**Goal of the exercise**
Your answer should be the complete set of entries, transcribed exactly.

Collected data entries:
⁂

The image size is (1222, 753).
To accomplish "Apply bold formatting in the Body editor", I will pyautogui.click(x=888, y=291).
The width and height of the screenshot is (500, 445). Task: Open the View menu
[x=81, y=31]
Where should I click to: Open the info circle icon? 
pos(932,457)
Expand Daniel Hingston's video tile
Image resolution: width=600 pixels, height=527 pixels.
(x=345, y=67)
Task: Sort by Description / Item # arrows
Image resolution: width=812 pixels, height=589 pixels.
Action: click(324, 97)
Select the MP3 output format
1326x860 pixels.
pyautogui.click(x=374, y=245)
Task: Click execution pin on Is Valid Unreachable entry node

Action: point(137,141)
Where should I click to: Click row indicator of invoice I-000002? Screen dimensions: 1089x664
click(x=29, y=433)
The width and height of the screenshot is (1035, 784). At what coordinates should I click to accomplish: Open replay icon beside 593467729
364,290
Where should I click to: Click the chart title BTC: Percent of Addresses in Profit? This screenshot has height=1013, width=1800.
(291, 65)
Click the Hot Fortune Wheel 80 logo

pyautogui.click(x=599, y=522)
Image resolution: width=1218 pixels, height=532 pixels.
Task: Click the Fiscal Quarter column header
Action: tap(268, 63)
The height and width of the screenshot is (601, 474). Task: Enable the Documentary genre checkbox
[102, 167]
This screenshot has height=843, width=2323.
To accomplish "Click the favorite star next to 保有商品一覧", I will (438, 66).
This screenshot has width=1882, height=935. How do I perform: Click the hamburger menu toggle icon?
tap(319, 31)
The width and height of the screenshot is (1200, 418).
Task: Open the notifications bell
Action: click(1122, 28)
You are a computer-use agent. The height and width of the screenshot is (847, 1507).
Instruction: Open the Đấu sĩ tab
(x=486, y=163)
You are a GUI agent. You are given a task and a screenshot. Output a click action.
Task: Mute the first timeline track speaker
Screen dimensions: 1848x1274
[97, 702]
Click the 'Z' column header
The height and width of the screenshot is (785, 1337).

⁂

**Finished task**
The image size is (1222, 753).
To accomplish "Apply bold formatting in the Body editor", I will pyautogui.click(x=888, y=291).
The width and height of the screenshot is (500, 445). Task: Open the View menu
[x=81, y=31]
Where should I click to: Open the info circle icon? 
pos(932,457)
Expand Daniel Hingston's video tile
Image resolution: width=600 pixels, height=527 pixels.
(x=345, y=67)
Task: Sort by Description / Item # arrows
Image resolution: width=812 pixels, height=589 pixels.
Action: click(324, 97)
Select the MP3 output format
1326x860 pixels.
pyautogui.click(x=374, y=245)
Task: Click execution pin on Is Valid Unreachable entry node

Action: point(137,141)
Where should I click to: Click row indicator of invoice I-000002? Screen dimensions: 1089x664
click(x=29, y=433)
The width and height of the screenshot is (1035, 784). At what coordinates should I click to accomplish: Open replay icon beside 593467729
364,290
Where should I click to: Click the chart title BTC: Percent of Addresses in Profit? This screenshot has height=1013, width=1800.
(291, 65)
Click the Hot Fortune Wheel 80 logo

pyautogui.click(x=599, y=522)
Image resolution: width=1218 pixels, height=532 pixels.
Task: Click the Fiscal Quarter column header
Action: tap(268, 63)
The height and width of the screenshot is (601, 474). Task: Enable the Documentary genre checkbox
[102, 167]
This screenshot has height=843, width=2323.
To accomplish "Click the favorite star next to 保有商品一覧", I will (438, 66).
This screenshot has width=1882, height=935. How do I perform: Click the hamburger menu toggle icon?
tap(319, 31)
The width and height of the screenshot is (1200, 418).
Task: Open the notifications bell
Action: click(1122, 28)
You are a computer-use agent. The height and width of the screenshot is (847, 1507).
Instruction: Open the Đấu sĩ tab
(x=486, y=163)
You are a GUI agent. You are given a task and a screenshot. Output a click action.
Task: Mute the first timeline track speaker
Screen dimensions: 1848x1274
[97, 702]
Click the 'Z' column header
The height and width of the screenshot is (785, 1337).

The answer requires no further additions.